対クレイ戦

模擬戦の相手はオーランだった。

オーランは上級職。

しかもレベルが高い。

腕利きの冒険者を雇ってガンガンレベルを上げている。パワーやスピードはレックスよりも上だ。


模擬戦では指定の武器を装備する。

安全重視の武器になっている。

防具やアクセサリーは装備不可。

先生の合図で開始。

勝敗はポイント制。

有効打は1ポイント。

致命打は2ポイント。

10ポイント先取で勝利となる。


「本命はクレイだ。

準備運動がてら倒してやるよ。」


「好きに言ってな。」


「始め!」先生が合図を出す。


オーランが一気に迫る。

そこから鋭い一撃!


レックスは受け流す。


ウィリアム騎士団の攻撃に比べれば、

雑過ぎる、

見え見え、

簡単に予測出来る。


速いだけのモンスターの攻撃に近い。

回避は簡単だ。


攻撃と攻撃の間にも隙がある。

レックスはオーランの動きを的確に捉え、確実にヒットさせていく。


「チョロチョロと逃げ回るな!」


「そんなことを言えば敵は止まってくれるのか?」


「偉そうに!」


怒りが如実に動きに出る。

そして、それはレックスには十分な隙だ。

致命打を当てる。


「それまで! 勝者レックス!」

ポイントは10対0の完全勝利。


パチパチパチパチパチパチパチパチ


「レックス、凄かったよ!」

クレイが誉めてくれる。


「いかさまだ!!」

オーランが叫ぶ。


「レックスがこんなに強いはずがない!

不正をしているとしか思えない!」


「不正はしていない。

特訓をしたからだ!」


「レックスだぞ!

無職はどこまで行っても無職だ!

俺に勝てる訳が無いだろ!」


「負け惜しみか。」


「嘘だ!

俺は強いんだ!

レックスごときに負ける訳がない!

不正に違いない!」


しつこく繰り返すオーランに対して、クレイが怒りを示した。


「オーラン、いい加減にしろよ!

勝負は時の運、勝つ時もあれば、負ける時もある。これ以上の暴言はドラクロア家への侮辱と受け取るぞ。」


「くっ!」


オーランが黙りこむ。


「レックス、凄かったぜ。

去年とは別人みたいに強かったよ。

俺もレックスとやりたいな~。

先生、レックスとやらせてよ。
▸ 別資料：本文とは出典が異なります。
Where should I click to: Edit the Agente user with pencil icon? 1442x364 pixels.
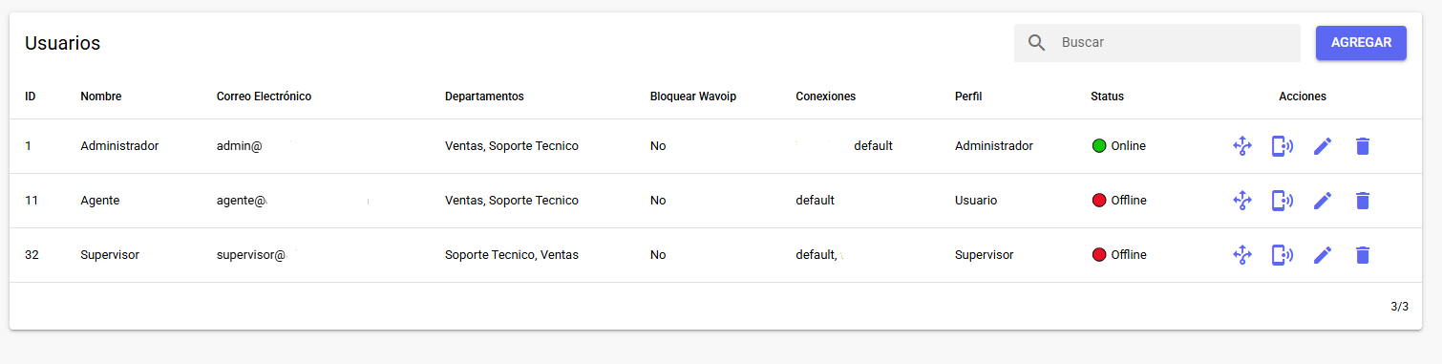pyautogui.click(x=1323, y=201)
」


「確かにな。

クレイ、レックス、

やってみろ。」

先生の許可が出た。



そして、

「楽しみだな!」

本当に嬉しそうにしているクレイ。


クレイは強い。

同学年では断トツだ。

去年は一度もポイントを取られていない。

全て完勝している。


「いくよ、クレイ。」


「おう!」


クレイの槍は凄まじい勢いだ。

オーランとは桁違いである。

しかし、レックスはさっと受け流す。

だがクレイは流れるような動きで連続攻撃。

槍は止まることはない。


強い!

ウィリアム騎士団よりも上だ。

だが、ギリギリしのげる。

必死にさばき続ける。


防戦一方になるが仕方ない。

無謀な突撃はしない。

先の先を読む。

クレイの動きを誘導する。

ほんの少しの隙を逃がさない。


粘り続けて勝機を探る。

完全な集中。


強いけど、荒さもある。

ステータス頼りの強引さも見える。

おじいさまに比べればアラはある。

必死にさばき続ける。


すると、


「それまで!」


「「えっ?」」

レックスとクレイの声がハモる。


「時間だ。次の授業がある。」


「そんなに戦ってたっけ?」

「集中していてわからなかったな。」


「ポイントは4対1。

クレイがリードしていたが、

引き分けだな。」


「俺、久しぶりにポイント取られたよ!

やるな、レックス。」


「さすがにクレイは強いな。

あれだけ特訓したのに、ついていくのがやっとだった。」


「また、やろうぜ。」


クレイはまだ消化不良のようだ。


「また、当たればね。」


「さぁ、次の授業の時間が始まるぞ。

急いで移動するんだ。」


先生に急かされて、レックスたちは訓練場を後にした。



レックスの大躍進は模擬戦だけではなかった。勉強でも、特訓の成果を遺憾なく発揮した。

一学期が終わる時点でレックスの成績は2位まで上昇。1位のクレイともほとんど差がない成績を獲得した。